(Stored items from a collection)

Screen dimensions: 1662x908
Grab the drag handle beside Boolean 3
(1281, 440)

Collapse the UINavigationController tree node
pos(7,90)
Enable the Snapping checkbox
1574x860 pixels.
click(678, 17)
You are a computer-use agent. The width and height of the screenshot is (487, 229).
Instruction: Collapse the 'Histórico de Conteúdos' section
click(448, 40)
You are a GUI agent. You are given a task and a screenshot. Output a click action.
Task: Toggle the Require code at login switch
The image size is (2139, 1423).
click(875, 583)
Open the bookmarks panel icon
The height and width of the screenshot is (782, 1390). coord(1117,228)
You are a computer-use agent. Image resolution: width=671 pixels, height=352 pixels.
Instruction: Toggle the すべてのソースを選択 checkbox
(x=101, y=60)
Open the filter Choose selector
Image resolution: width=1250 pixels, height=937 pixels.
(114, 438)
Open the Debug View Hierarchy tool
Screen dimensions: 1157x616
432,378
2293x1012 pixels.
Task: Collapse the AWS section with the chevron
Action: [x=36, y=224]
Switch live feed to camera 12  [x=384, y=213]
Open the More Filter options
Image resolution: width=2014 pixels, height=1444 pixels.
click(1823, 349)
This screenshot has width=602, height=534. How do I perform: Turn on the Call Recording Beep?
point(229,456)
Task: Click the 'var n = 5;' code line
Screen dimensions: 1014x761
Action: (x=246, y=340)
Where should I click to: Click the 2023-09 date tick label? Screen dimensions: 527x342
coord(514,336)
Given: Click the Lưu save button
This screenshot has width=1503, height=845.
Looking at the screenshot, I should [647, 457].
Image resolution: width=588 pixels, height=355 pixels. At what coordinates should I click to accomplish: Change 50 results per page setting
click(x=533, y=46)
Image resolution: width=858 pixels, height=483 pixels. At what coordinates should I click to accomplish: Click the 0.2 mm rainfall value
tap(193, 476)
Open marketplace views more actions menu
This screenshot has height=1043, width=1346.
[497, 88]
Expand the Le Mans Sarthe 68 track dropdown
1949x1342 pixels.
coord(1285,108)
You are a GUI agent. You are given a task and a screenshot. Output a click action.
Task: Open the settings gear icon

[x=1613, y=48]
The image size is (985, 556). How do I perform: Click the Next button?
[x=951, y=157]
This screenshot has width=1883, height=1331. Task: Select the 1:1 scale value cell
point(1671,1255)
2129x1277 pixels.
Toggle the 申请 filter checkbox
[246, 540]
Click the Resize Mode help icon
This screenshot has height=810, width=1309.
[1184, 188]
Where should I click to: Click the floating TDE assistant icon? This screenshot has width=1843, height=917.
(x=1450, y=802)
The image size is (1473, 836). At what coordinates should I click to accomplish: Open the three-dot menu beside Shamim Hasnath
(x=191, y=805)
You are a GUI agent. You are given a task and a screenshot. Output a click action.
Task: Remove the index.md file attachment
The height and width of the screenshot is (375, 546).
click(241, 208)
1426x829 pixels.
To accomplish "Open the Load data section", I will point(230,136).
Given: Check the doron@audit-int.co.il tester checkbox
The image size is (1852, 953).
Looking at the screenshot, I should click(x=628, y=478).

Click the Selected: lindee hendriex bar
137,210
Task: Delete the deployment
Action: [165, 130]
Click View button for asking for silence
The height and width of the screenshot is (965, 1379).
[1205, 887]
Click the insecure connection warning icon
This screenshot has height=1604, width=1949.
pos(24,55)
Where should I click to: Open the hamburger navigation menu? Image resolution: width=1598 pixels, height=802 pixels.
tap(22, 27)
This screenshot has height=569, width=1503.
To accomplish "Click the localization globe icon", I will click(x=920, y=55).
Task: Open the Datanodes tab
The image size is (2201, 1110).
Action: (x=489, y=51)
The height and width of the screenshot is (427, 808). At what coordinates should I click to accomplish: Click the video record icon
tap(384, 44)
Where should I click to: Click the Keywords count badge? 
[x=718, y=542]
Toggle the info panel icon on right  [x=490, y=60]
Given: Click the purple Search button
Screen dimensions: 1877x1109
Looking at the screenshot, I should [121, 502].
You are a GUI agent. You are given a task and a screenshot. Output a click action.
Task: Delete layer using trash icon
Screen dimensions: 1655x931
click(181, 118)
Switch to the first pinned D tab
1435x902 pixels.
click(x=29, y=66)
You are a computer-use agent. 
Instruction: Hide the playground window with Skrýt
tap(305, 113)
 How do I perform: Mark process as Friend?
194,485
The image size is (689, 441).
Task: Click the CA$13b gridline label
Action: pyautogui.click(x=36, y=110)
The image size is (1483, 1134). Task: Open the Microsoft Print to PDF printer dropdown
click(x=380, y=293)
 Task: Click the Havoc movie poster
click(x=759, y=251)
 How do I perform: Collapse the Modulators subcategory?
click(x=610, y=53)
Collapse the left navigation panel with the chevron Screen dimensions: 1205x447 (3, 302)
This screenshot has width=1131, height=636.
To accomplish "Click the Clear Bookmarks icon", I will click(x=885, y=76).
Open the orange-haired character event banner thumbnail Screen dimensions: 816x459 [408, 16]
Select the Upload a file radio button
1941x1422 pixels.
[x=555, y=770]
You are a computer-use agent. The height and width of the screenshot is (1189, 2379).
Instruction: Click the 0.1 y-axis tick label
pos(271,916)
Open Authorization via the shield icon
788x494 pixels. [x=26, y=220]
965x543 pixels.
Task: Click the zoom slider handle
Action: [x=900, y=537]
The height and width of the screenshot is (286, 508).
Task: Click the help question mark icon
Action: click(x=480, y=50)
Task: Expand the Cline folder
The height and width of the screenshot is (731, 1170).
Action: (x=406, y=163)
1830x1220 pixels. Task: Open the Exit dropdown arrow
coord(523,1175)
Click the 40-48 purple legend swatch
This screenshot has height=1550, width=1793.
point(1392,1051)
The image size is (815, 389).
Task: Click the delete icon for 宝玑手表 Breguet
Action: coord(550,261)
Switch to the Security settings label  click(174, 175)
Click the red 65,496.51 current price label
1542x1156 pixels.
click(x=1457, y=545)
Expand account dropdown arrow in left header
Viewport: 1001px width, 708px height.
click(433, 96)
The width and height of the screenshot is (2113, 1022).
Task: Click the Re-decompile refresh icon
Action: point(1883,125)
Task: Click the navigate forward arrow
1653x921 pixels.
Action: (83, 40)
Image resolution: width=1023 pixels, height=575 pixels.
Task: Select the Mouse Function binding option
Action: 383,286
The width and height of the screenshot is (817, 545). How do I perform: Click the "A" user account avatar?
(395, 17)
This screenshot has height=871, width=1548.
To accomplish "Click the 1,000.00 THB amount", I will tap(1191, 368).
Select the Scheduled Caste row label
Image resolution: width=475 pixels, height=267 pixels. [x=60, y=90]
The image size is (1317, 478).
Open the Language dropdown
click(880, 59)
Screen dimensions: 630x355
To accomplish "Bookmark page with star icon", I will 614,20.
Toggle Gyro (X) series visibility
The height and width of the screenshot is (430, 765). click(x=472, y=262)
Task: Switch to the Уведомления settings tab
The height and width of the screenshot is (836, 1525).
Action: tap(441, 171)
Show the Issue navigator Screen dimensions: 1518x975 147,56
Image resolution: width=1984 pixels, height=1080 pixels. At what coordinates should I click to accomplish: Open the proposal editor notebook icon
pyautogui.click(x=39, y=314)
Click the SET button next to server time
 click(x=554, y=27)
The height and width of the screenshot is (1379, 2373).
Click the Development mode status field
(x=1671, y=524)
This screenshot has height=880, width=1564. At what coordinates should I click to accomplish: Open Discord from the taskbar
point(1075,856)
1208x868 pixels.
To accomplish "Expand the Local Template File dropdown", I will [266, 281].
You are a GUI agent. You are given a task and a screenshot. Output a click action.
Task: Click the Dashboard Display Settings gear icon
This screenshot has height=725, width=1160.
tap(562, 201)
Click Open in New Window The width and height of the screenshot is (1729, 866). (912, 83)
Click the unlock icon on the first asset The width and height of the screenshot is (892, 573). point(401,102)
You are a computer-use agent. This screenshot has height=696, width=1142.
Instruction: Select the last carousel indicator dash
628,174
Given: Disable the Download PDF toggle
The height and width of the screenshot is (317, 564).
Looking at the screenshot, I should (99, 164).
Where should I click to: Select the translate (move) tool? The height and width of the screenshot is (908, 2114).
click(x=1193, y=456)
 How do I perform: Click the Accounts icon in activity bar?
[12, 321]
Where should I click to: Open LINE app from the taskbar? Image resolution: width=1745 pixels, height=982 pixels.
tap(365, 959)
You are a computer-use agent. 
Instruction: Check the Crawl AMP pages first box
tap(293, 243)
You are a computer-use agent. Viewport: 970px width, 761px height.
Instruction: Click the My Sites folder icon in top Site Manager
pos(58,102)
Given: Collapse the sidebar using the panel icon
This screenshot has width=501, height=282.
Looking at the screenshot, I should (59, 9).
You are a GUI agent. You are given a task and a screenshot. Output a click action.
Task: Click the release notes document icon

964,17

▶ [Exercise instructions]: When the line with "This screenshot has height=725, width=1160." is reached in the data above, begin copying, and stop after the line with "Given: Disable the Download PDF toggle"; copy each line exactly, both ends included.

▶ [Solution for this problem]:
This screenshot has height=725, width=1160.
tap(562, 201)
Click Open in New Window The width and height of the screenshot is (1729, 866). (912, 83)
Click the unlock icon on the first asset The width and height of the screenshot is (892, 573). point(401,102)
You are a computer-use agent. This screenshot has height=696, width=1142.
Instruction: Select the last carousel indicator dash
628,174
Given: Disable the Download PDF toggle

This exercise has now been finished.